A bare number is all that is needed: how many lines below contain the string "ellipsis"?
──────────────────────────────
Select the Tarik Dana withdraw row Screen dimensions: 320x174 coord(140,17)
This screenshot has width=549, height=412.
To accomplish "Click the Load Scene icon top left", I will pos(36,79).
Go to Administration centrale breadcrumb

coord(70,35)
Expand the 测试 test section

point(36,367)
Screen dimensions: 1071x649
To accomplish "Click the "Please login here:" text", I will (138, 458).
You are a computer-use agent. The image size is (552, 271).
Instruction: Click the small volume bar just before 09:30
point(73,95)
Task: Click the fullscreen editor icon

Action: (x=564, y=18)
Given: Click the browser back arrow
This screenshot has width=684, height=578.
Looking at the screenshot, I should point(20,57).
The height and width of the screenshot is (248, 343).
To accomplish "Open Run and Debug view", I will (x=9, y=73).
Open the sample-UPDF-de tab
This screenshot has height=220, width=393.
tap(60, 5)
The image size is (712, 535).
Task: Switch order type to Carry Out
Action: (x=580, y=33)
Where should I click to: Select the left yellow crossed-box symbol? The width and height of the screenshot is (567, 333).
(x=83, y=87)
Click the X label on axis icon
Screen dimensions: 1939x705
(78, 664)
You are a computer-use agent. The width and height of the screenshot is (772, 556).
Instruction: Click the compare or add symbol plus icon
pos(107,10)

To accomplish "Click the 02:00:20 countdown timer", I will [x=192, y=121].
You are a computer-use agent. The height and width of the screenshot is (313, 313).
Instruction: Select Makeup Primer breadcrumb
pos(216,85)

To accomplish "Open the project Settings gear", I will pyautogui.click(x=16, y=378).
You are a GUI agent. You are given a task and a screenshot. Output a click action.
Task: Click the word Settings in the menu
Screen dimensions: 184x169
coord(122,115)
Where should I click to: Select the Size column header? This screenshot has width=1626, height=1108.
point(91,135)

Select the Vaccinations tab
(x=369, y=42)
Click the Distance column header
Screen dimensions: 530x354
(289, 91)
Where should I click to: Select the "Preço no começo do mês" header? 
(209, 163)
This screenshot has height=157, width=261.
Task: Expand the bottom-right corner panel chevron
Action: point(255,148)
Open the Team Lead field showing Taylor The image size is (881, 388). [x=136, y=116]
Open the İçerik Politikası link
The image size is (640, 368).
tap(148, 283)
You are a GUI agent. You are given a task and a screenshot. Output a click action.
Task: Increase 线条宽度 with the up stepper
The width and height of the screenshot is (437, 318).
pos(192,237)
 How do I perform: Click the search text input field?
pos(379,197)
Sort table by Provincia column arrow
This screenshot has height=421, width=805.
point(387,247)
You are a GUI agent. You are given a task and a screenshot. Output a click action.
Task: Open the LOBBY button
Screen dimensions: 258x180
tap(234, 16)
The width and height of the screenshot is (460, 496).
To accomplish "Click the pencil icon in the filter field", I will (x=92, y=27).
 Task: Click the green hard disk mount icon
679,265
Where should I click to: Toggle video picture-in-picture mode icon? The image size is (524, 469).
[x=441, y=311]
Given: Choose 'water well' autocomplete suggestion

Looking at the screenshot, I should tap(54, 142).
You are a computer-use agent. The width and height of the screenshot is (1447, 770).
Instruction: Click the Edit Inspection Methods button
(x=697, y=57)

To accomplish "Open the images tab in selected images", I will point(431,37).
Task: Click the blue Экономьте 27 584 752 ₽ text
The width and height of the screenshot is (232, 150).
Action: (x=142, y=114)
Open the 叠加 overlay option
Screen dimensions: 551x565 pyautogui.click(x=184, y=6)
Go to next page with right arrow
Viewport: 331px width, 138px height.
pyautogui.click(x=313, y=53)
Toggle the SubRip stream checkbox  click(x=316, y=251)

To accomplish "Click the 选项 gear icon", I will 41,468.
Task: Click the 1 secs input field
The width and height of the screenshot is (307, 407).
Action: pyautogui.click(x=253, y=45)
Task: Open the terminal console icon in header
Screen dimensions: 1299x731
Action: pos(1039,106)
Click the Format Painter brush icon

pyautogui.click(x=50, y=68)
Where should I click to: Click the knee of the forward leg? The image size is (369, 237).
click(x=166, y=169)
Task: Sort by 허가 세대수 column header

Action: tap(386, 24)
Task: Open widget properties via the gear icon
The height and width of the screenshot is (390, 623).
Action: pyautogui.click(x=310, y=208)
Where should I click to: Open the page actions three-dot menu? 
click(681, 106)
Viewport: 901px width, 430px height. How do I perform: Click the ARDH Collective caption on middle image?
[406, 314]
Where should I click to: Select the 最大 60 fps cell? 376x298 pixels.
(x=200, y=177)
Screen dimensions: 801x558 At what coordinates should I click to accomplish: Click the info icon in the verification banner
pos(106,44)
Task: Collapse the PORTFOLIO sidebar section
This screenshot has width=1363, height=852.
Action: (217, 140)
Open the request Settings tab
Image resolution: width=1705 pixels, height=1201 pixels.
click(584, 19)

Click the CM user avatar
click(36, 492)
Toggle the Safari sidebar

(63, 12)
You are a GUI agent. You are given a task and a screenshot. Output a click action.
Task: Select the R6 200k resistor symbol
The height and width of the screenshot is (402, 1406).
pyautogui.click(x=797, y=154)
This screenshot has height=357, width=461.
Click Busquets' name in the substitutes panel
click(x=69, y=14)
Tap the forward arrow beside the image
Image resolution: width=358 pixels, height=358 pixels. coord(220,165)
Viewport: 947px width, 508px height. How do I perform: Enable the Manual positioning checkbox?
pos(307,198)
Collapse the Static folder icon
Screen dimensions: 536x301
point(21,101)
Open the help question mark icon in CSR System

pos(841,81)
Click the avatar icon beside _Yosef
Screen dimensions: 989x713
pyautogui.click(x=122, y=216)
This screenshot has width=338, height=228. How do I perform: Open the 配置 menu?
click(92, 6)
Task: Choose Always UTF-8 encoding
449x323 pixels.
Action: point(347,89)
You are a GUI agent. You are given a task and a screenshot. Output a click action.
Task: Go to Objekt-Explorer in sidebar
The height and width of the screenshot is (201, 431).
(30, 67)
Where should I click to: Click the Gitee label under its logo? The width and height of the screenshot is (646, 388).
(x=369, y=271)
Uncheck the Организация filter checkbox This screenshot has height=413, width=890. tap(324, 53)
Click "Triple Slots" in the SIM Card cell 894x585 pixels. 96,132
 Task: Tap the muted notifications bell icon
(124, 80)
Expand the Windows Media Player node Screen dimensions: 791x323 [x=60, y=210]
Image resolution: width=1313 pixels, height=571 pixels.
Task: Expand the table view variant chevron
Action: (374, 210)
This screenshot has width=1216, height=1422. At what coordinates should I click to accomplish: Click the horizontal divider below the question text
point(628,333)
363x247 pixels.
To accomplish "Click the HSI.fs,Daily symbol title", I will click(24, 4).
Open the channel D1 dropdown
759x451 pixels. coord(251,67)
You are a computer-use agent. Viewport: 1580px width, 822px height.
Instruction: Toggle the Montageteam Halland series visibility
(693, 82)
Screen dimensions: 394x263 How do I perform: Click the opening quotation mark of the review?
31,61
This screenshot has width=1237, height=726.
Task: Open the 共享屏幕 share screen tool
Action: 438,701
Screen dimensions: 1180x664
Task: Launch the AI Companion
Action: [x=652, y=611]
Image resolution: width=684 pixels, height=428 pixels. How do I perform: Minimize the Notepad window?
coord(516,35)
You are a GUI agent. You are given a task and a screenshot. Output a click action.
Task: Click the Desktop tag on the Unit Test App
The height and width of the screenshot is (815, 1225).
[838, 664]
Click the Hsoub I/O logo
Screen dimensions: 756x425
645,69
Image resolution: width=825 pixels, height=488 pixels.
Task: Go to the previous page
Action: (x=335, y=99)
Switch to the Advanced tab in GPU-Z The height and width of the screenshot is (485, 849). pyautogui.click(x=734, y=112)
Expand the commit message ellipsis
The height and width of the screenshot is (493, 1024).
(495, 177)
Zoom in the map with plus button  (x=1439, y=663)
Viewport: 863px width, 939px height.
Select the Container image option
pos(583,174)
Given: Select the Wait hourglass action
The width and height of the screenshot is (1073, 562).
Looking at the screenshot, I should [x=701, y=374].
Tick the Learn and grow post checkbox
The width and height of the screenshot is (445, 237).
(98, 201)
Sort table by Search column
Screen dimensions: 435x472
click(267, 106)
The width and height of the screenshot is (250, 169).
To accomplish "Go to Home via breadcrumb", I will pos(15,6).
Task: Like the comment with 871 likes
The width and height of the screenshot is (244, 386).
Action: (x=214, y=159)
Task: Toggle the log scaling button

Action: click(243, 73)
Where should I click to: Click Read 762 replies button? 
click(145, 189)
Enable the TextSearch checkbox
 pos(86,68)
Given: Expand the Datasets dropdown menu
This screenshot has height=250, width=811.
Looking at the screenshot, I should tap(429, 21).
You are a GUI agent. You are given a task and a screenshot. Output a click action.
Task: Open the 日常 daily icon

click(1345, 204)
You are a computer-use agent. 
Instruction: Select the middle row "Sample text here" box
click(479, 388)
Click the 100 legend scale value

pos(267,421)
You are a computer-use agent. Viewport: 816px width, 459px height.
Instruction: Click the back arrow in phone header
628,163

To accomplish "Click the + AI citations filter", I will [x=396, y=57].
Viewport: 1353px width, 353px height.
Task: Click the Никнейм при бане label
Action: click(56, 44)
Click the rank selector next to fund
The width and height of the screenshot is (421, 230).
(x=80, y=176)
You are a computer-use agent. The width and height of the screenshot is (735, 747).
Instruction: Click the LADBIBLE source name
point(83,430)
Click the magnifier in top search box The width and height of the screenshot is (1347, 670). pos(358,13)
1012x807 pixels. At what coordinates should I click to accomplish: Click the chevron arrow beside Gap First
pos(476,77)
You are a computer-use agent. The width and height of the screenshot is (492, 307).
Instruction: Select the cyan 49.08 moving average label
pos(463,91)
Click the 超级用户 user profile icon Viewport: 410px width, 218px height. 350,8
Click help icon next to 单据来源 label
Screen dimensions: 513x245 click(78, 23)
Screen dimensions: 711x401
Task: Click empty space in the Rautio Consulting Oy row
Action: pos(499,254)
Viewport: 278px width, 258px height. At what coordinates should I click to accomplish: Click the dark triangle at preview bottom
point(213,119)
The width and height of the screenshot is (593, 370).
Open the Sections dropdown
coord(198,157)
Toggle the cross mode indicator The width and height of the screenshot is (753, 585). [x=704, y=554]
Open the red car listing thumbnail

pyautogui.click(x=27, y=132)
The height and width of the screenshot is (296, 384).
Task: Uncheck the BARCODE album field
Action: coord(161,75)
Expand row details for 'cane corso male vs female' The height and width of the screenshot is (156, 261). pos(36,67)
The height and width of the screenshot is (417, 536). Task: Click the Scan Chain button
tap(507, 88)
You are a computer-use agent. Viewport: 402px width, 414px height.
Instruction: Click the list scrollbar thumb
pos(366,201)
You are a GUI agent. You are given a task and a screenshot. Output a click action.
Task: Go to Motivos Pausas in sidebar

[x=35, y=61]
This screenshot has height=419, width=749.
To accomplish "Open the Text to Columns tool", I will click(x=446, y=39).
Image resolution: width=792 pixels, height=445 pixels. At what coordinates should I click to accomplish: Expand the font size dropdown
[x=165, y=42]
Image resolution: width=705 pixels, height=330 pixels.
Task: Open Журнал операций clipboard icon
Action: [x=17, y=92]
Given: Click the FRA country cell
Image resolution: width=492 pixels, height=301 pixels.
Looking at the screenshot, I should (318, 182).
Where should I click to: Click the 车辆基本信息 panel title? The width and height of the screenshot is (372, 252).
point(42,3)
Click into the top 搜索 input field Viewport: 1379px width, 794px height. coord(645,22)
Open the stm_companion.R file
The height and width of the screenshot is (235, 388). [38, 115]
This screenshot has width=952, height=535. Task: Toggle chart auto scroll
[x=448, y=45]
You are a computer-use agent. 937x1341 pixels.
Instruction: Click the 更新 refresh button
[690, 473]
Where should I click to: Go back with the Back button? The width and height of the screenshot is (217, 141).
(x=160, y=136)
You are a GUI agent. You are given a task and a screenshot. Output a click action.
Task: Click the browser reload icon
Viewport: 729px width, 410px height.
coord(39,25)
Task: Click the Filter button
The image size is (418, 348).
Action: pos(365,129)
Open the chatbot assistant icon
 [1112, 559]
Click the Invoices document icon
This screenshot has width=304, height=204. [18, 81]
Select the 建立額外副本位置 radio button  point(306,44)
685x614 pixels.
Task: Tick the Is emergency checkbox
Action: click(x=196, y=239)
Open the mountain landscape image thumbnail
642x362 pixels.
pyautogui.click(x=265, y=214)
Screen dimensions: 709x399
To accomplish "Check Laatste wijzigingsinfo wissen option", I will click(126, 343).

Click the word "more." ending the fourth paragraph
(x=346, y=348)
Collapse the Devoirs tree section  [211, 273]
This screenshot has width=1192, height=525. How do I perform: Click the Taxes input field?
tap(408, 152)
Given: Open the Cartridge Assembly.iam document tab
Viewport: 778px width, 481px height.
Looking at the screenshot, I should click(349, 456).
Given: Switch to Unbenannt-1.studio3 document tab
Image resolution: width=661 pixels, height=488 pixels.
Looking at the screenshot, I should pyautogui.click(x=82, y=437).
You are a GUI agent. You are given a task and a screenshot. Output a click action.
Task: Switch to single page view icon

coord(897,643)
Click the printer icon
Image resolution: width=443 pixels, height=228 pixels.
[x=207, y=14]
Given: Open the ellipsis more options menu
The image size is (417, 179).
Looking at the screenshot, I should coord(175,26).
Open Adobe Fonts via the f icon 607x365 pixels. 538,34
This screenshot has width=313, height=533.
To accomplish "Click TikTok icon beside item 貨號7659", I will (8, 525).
──────────────────────────────
> **Response below**:
2